[DATASET RECORDS Boundary: Start]

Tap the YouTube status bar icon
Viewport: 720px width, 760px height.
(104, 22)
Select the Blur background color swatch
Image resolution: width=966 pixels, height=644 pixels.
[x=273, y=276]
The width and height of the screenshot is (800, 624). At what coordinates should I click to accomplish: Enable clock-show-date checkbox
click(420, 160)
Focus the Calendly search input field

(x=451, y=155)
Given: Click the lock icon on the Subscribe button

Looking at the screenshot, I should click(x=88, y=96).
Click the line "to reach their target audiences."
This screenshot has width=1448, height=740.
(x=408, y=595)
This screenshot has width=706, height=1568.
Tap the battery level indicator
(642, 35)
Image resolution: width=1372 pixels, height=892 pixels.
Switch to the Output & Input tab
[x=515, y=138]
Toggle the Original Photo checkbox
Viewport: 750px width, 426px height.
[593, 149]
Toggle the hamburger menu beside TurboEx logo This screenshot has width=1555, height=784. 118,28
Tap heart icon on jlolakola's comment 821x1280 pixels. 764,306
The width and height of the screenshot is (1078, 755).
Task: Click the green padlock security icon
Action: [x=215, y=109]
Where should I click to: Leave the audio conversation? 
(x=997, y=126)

[DATASET RECORDS Boundary: End]

A verbatim restatement of all the entries above is required.

Tap the YouTube status bar icon
Viewport: 720px width, 760px height.
(104, 22)
Select the Blur background color swatch
Image resolution: width=966 pixels, height=644 pixels.
[x=273, y=276]
The width and height of the screenshot is (800, 624). At what coordinates should I click to accomplish: Enable clock-show-date checkbox
click(420, 160)
Focus the Calendly search input field

(x=451, y=155)
Given: Click the lock icon on the Subscribe button

Looking at the screenshot, I should click(x=88, y=96).
Click the line "to reach their target audiences."
This screenshot has width=1448, height=740.
(x=408, y=595)
This screenshot has width=706, height=1568.
Tap the battery level indicator
(642, 35)
Image resolution: width=1372 pixels, height=892 pixels.
Switch to the Output & Input tab
[x=515, y=138]
Toggle the Original Photo checkbox
Viewport: 750px width, 426px height.
[593, 149]
Toggle the hamburger menu beside TurboEx logo This screenshot has width=1555, height=784. 118,28
Tap heart icon on jlolakola's comment 821x1280 pixels. 764,306
The width and height of the screenshot is (1078, 755).
Task: Click the green padlock security icon
Action: [x=215, y=109]
Where should I click to: Leave the audio conversation? 
(x=997, y=126)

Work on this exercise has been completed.